Huh. That looks valid. At this point, I think I may have to conceed defeat. Sorry I couldn't solve it for you.

----------

## FINITE

If ifconfig shows up and running in the output then your connection is there but something is constricting it. Also isn't ifconfig supposed to show more info like rxpackets and txpackets sent and received and collisions etc etc?
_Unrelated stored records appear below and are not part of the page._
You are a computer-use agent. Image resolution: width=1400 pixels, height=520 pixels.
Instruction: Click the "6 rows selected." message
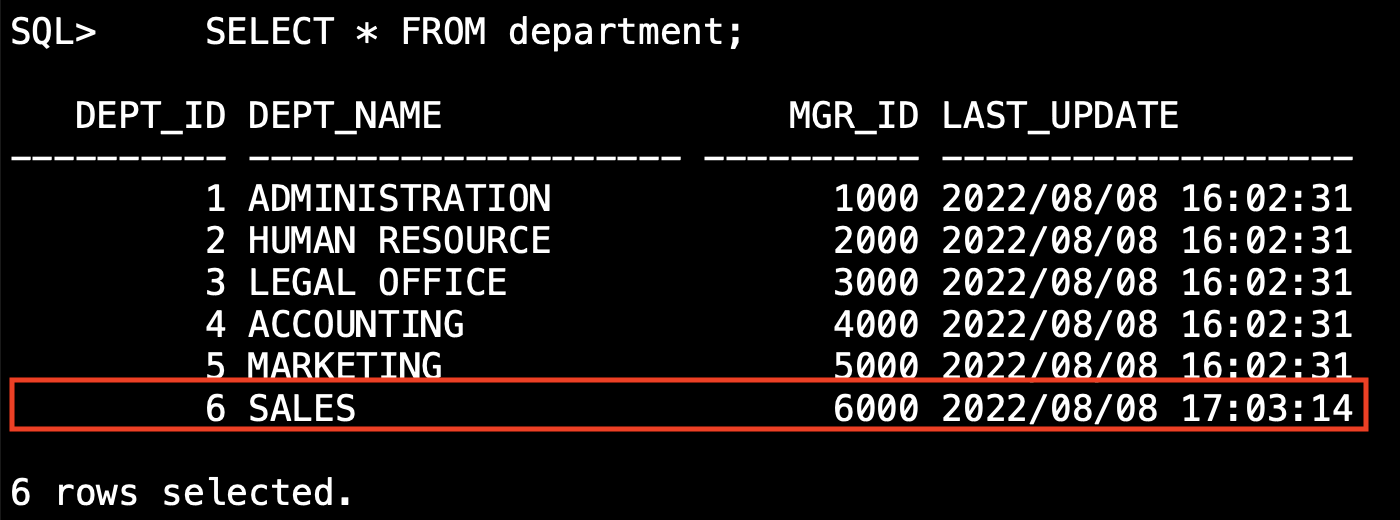tap(182, 493)
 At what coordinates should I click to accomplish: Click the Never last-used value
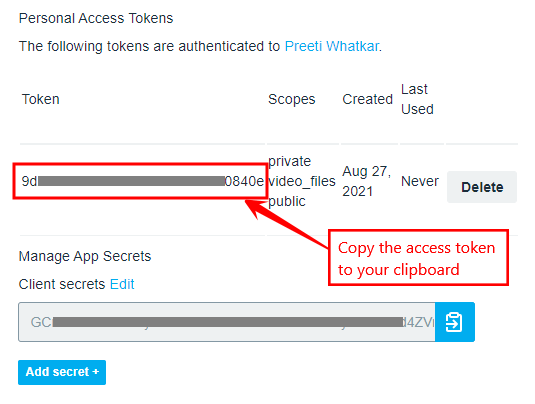pyautogui.click(x=420, y=181)
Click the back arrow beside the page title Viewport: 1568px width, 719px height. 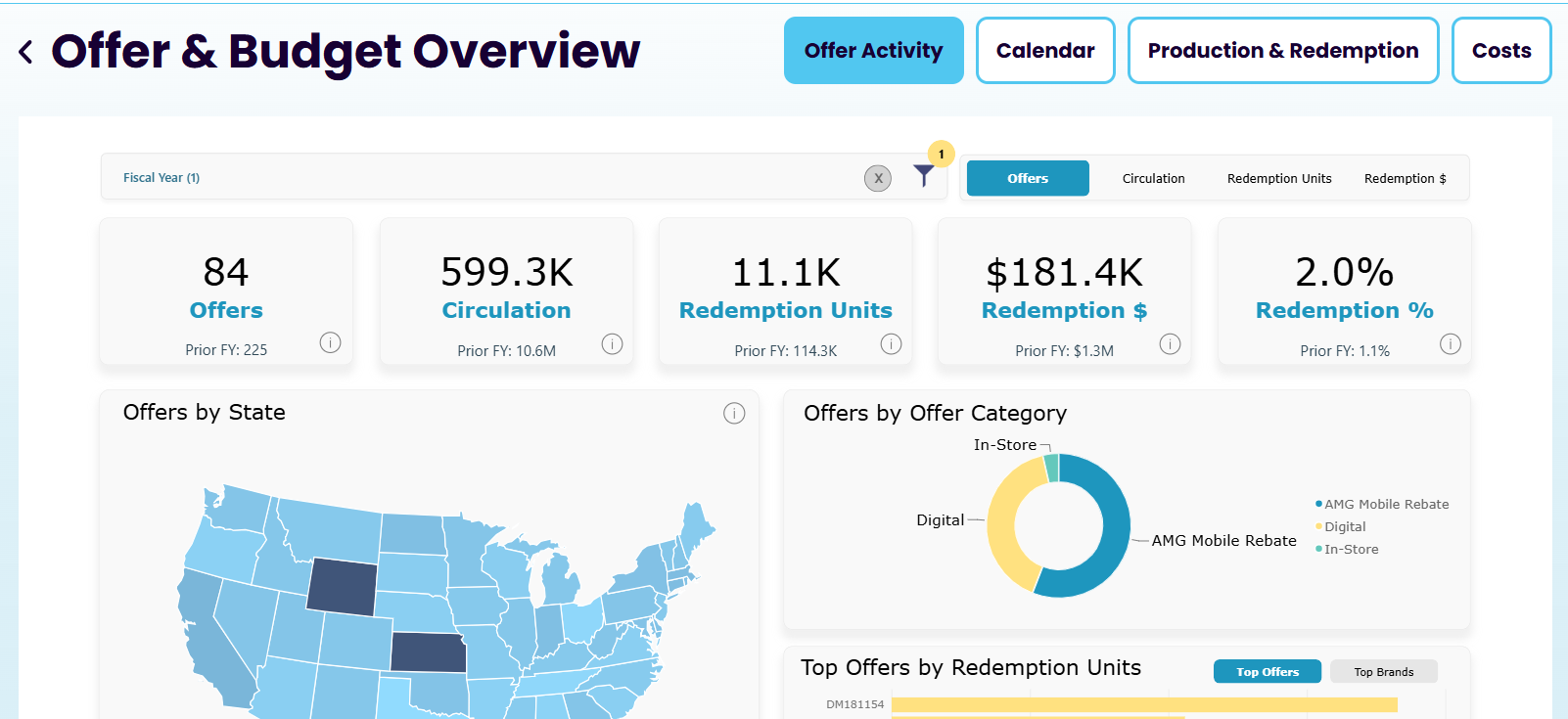coord(26,52)
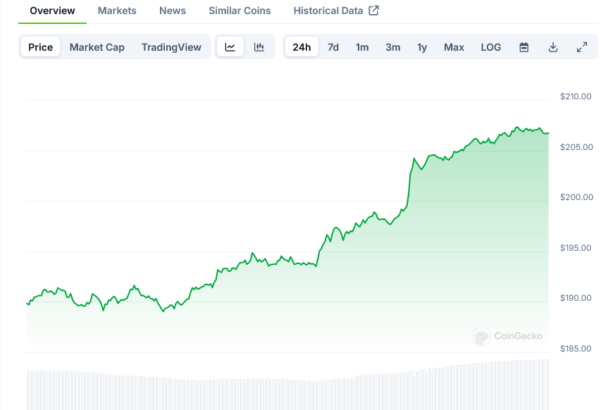Image resolution: width=615 pixels, height=410 pixels.
Task: Click the download chart data icon
Action: coord(553,47)
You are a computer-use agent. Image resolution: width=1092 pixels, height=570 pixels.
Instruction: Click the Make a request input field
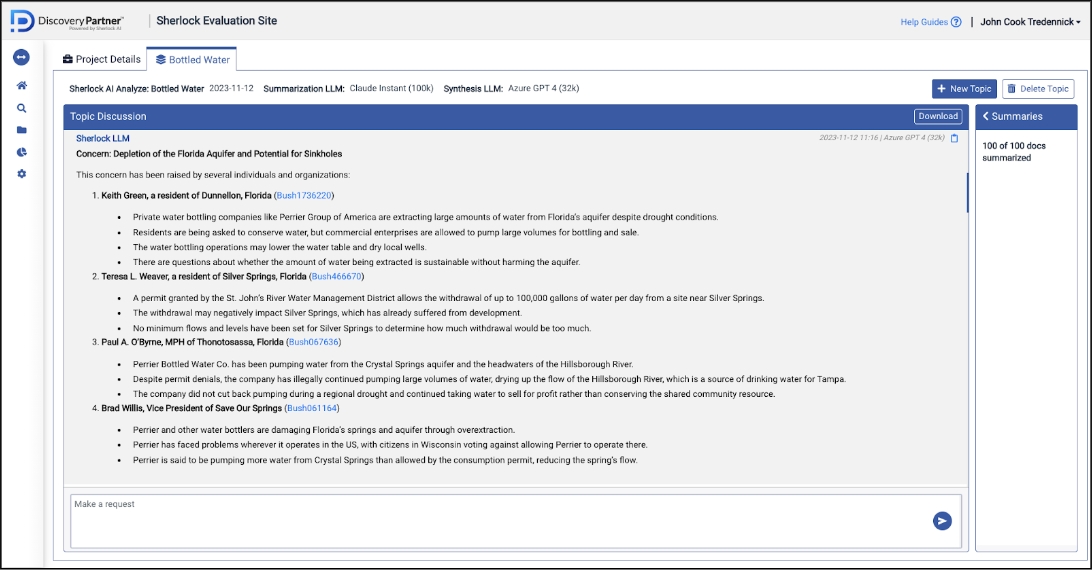(500, 520)
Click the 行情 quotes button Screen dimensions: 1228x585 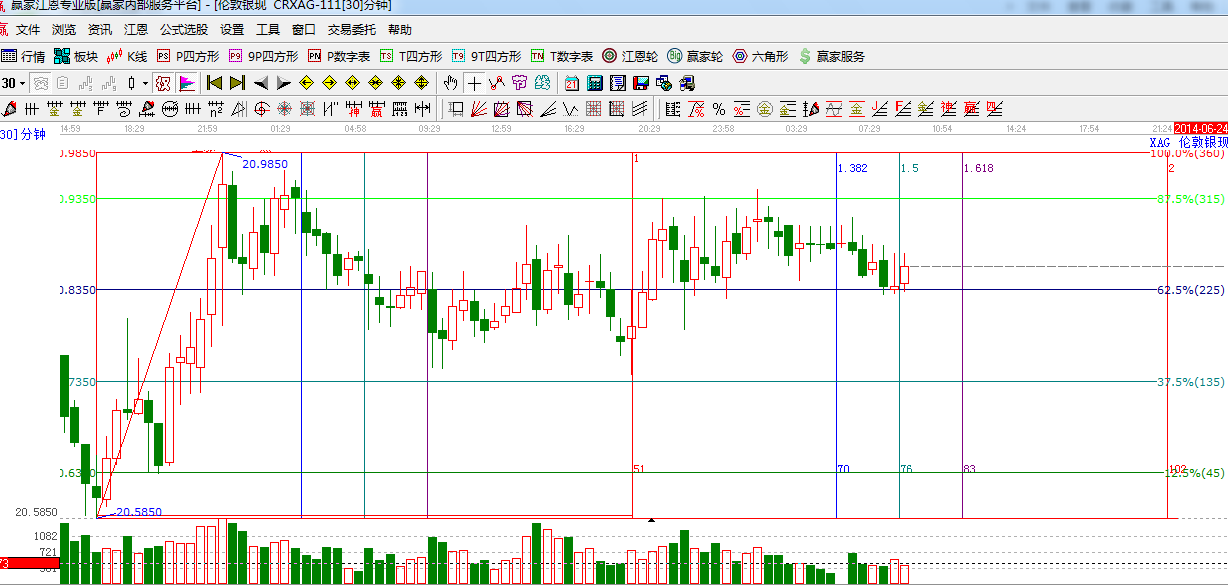point(23,56)
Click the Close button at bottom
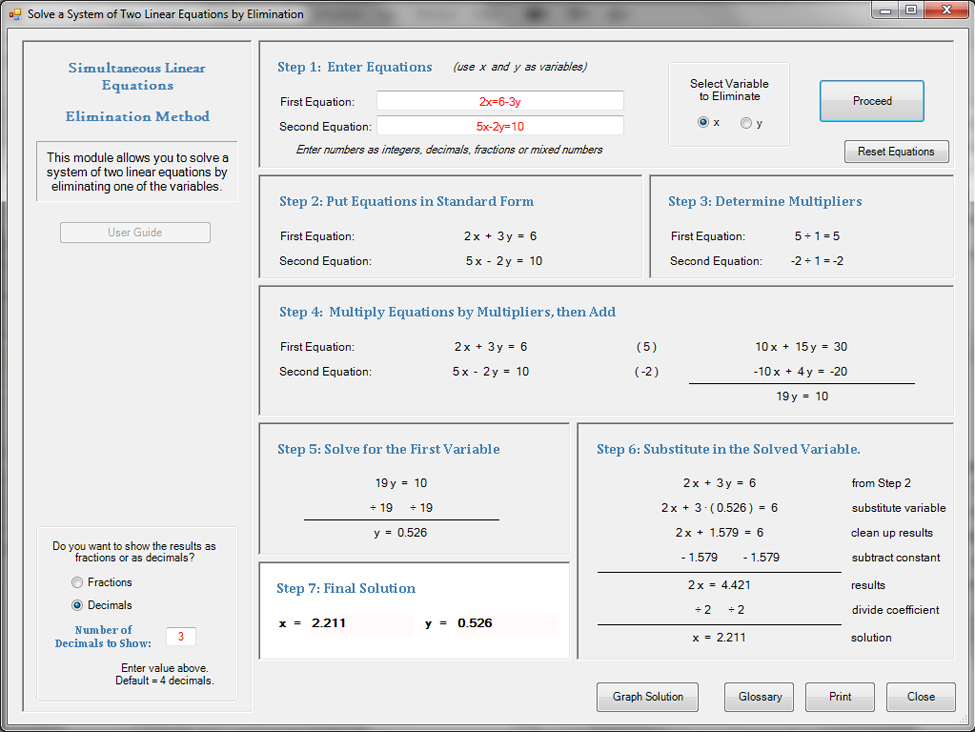 pos(920,697)
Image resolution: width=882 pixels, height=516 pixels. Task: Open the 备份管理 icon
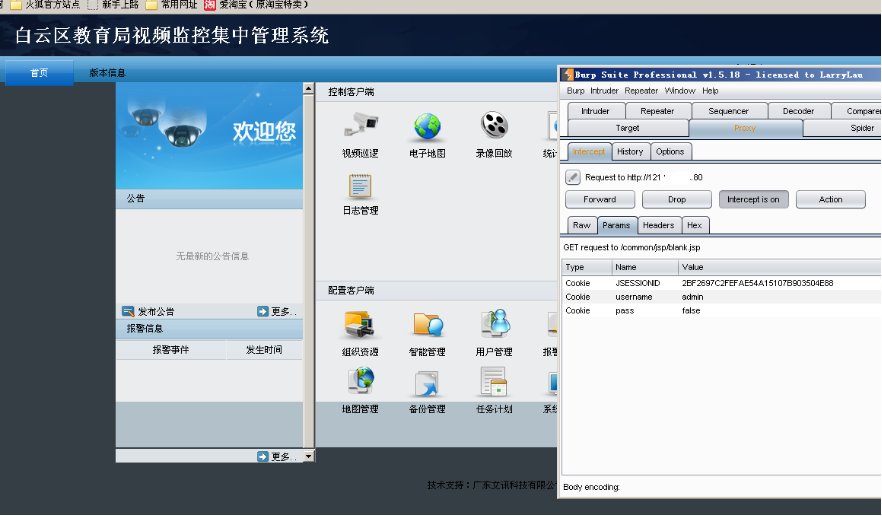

Was everything working fine before the router was added?

----------

## FINITE

Also who is you r isp and are the addresses assigned dynamically or are they entered static?

----------

## handsomepete

Also, not to insult you, but make sure that your router is set up properly (i.e. don't use dhcp if you're using static IPs, if you changed the router's IP make sure you hit 'apply' (if you need to, reset the router with that tiny little button on the front) use the reported DNS servers (they should be fresh for a while at least) from the setup tab, don't include any setting/port blockings that don't make sense).  And of course, switch out cables.  Theoretically your nic should be working, but if you *really* want to troubleshoot it, maybe you could set your router to 192.168.1.1 and do it all by hand again:

ifconfig eth0 192.168.1.2 broadcast 192.168.1.255 netmask 255.255.255.0

route add -net default gw 192.168.1.1 netmask 0.0.0.0 metric 1

(doing it from memory but that looks right to me... those are pretty safe settings and the befsr default addy is always 192.168.1.1)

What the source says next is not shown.